## TRY IT:
An exact retyping of all lines below is the answer; pictures do not belong in it.

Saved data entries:
......

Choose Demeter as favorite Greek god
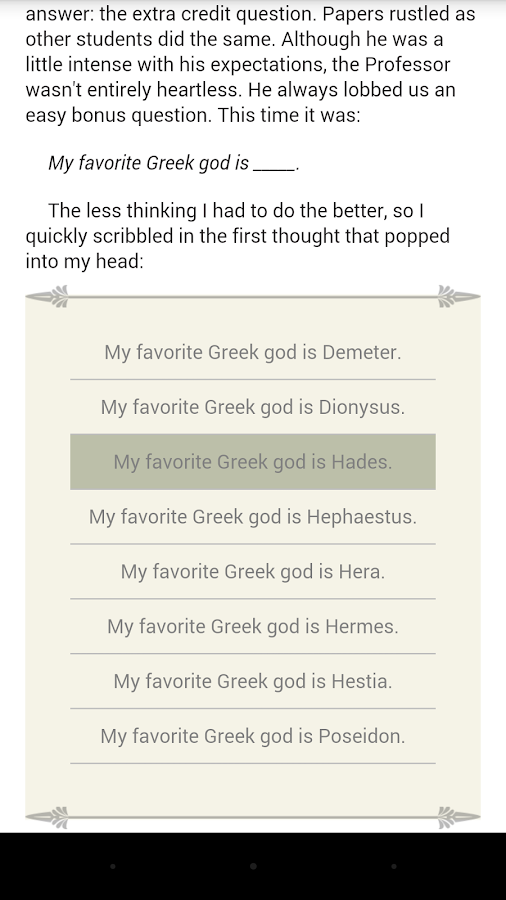Screen dimensions: 506x900 coord(252,352)
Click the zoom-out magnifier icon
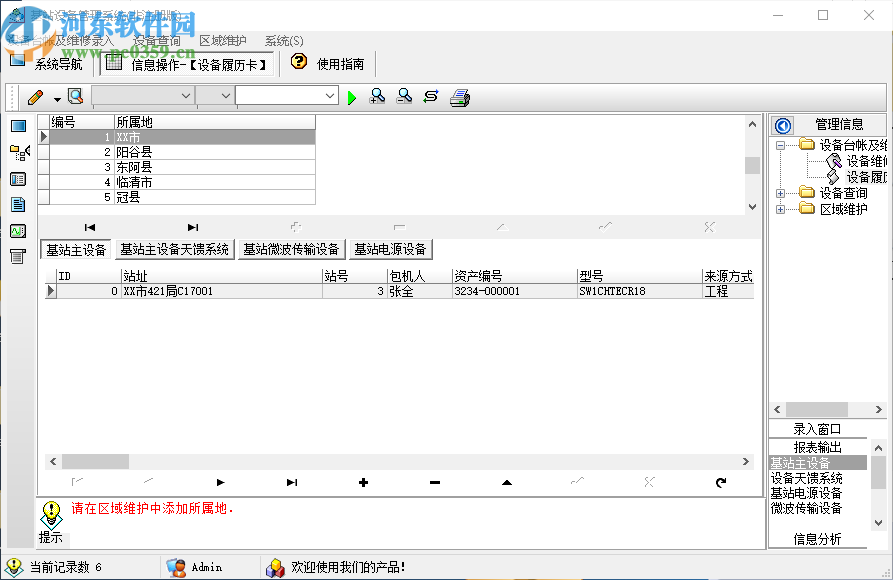Screen dimensions: 893x580 (x=403, y=97)
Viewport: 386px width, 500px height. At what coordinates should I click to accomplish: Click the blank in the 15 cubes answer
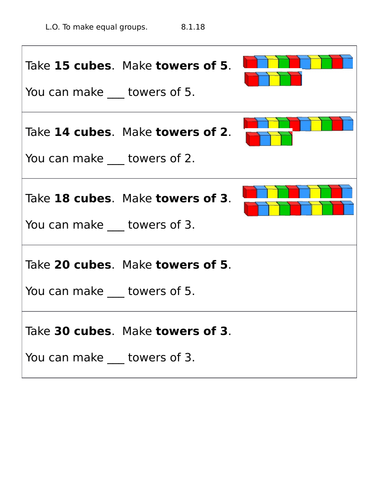[x=116, y=95]
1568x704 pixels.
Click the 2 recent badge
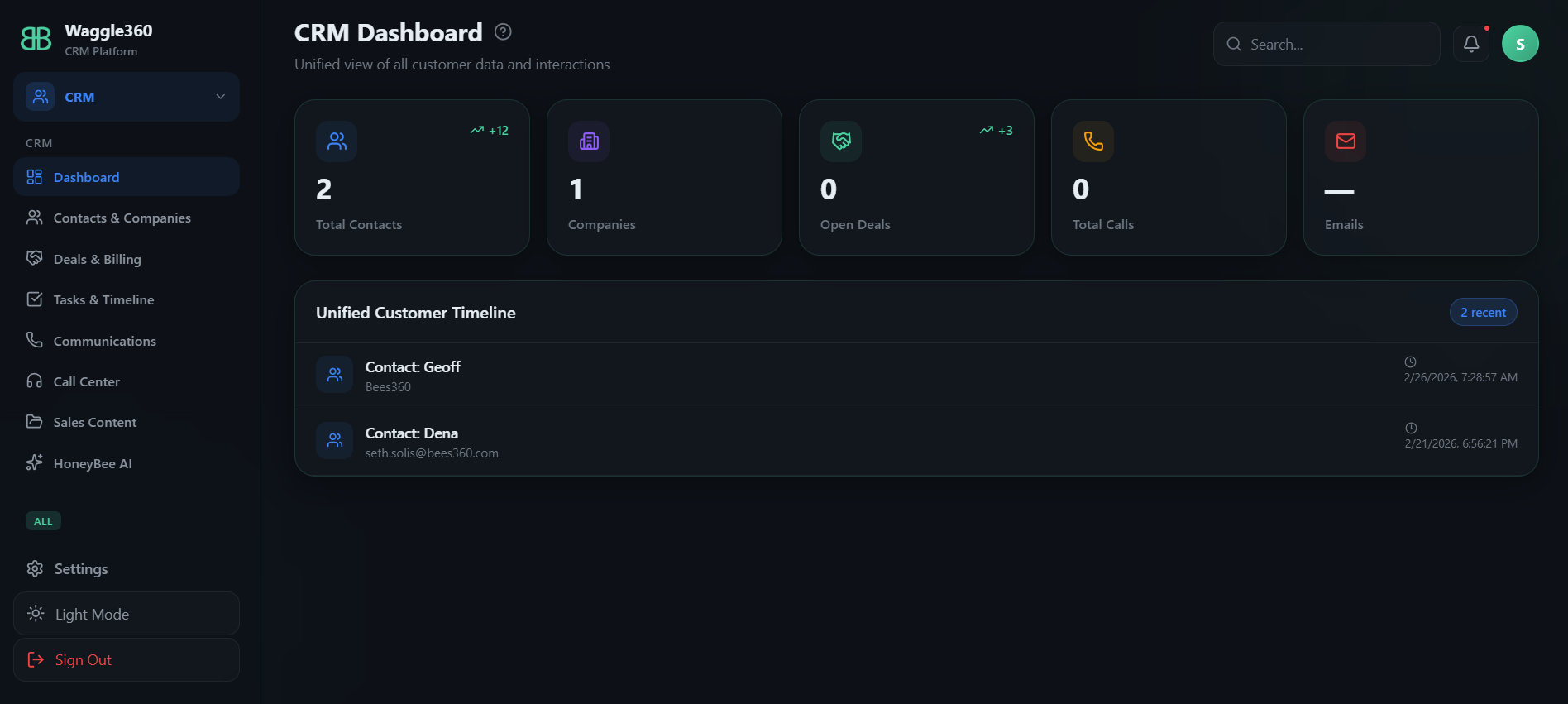click(1483, 312)
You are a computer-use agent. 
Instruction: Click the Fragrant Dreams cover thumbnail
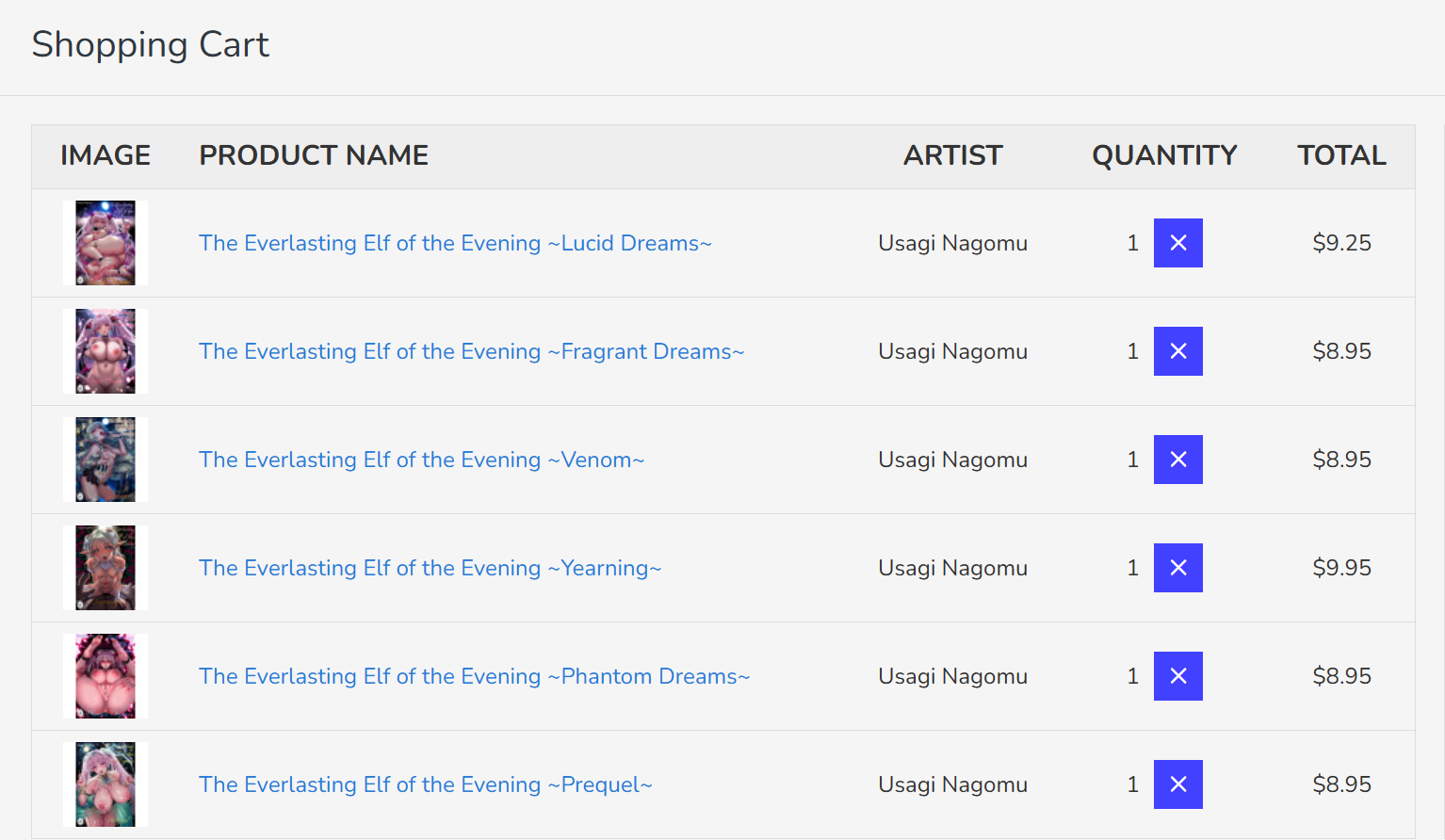click(106, 351)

......

## EXERCISE OUTPUT:
Choose Demeter as favorite Greek god
Screen dimensions: 506x900 coord(252,352)
Click the zoom-out magnifier icon
Screen dimensions: 893x580 (x=403, y=97)
Viewport: 386px width, 500px height. At what coordinates should I click to accomplish: Click the blank in the 15 cubes answer
[x=116, y=95]
1568x704 pixels.
Click the 2 recent badge
click(1483, 312)
You are a computer-use agent. 
Instruction: Click the Fragrant Dreams cover thumbnail
click(106, 351)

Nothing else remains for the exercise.